En la experiencia de Pablo, se afirma que la voz le dijo cuál sería su deber (Hechos 26:16-18), pero en Hechos 9:7 y 22:10, la voz le ordenó que entrara en la ciudad de Damasco y que allí se le haría saber qué debía hacer.
 
Sin embargo, si una persona hace una de las anteriores preguntas y luego sobre esa pregunta propone otra pregunta y sobre ésta desliza otro interrogante, llega a la conclusión de que lo que aparecía como contracción son evidencias suplementarias.
 
Como en el caso de la comisión de Jesús a sus apóstoles: Id y haced discípulos... enseñándo (Mateo 28:19-20), predicando (Marcos 16:15), testificando (Lucas 24:48; Hechos 1:8) y siguiendo a Jesús (Juan 21:19.22).
 
Al final, son versiones coherentes y ordenadas a revelar la autenticidad de los sucesos.
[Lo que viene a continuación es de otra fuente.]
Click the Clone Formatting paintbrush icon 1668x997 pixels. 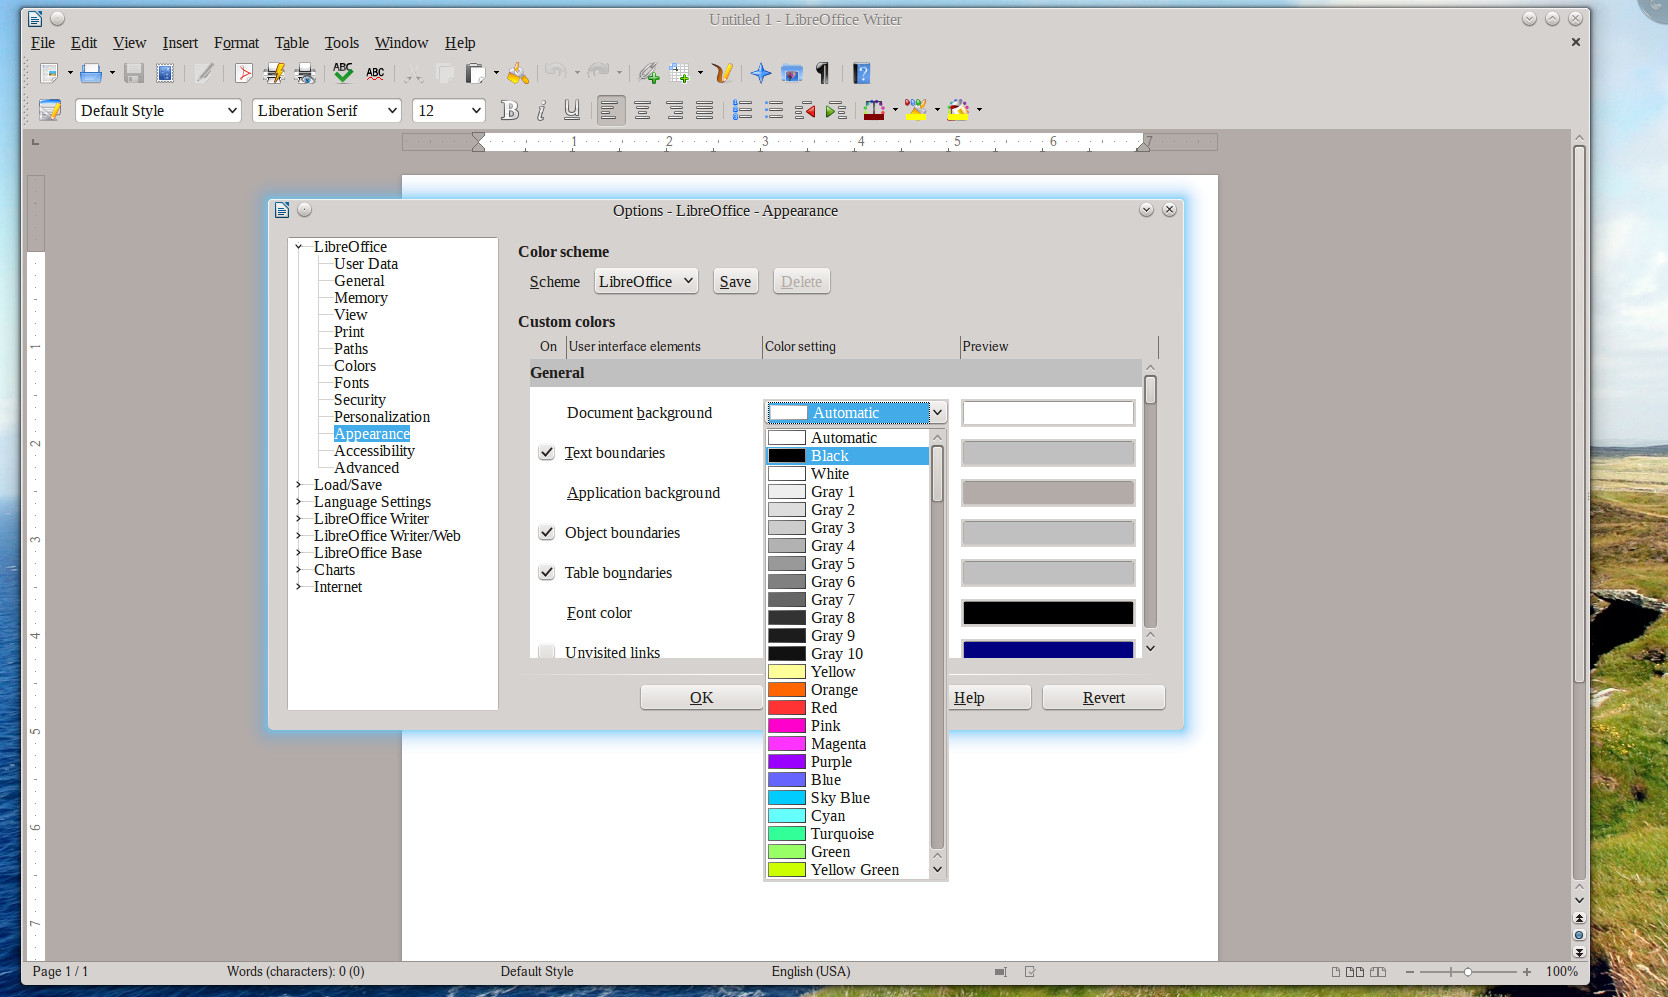[518, 73]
Son relatos que complementan la veracidad del hecho y enriquecen los acontecimientos, brindando mayor seguridad y la certeza de descubrir la verdad.
 
Lo mismo sucede con Jeremías 32:4 y Ezequiel 12:13. Se dice que Sedequías, rey de Judá sería llevado a Babilonia, pero en el otro pasaje se afirma que no verá a Babilonia. Pero en Jeremías 39:6,7 se informa que fue llevado ciego y por tanto no pudo ver a Babilonia.
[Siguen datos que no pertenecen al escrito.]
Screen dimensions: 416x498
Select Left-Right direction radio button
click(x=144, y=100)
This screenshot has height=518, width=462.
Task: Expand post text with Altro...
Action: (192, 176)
Las diversas versiones o aparentes discrepancias, confirman que los escritos bíblicos no fueron reproducciones, ni los autores sagrados al escribir se imitaron unos entre otros, sino que el interés fue revelar la coherencia de la verdad
 
La recopilación de los manuscritos y las variantes de los escritores, presentan neutralidad, libertad y la confirmación de Jeremías 1:12:
 
"Has visto bien, dijo el Señor, porque yo estoy alerta para que se cumpla mi palabra".
 
En conclusión, vale la pena hacer preguntas, sin temor a perder la fe, sino para ser trasformados por la renovación del entendimiento (Romanos 12:2).

  
Décimo Tercer Examen:

¿Cuál es la utilidad de hacer preguntas?
 
Opción 1 Conduce a descubrir, inventar y abandonar creencias.
Opción 2 Se desarrolla más la fe y se cree más en la evolución. 
Opción 3 Quedan en evidencia que la Biblia tiene contradicciones.
Opción 4 Hay necesidad de cotizar la profesión de los periodistas.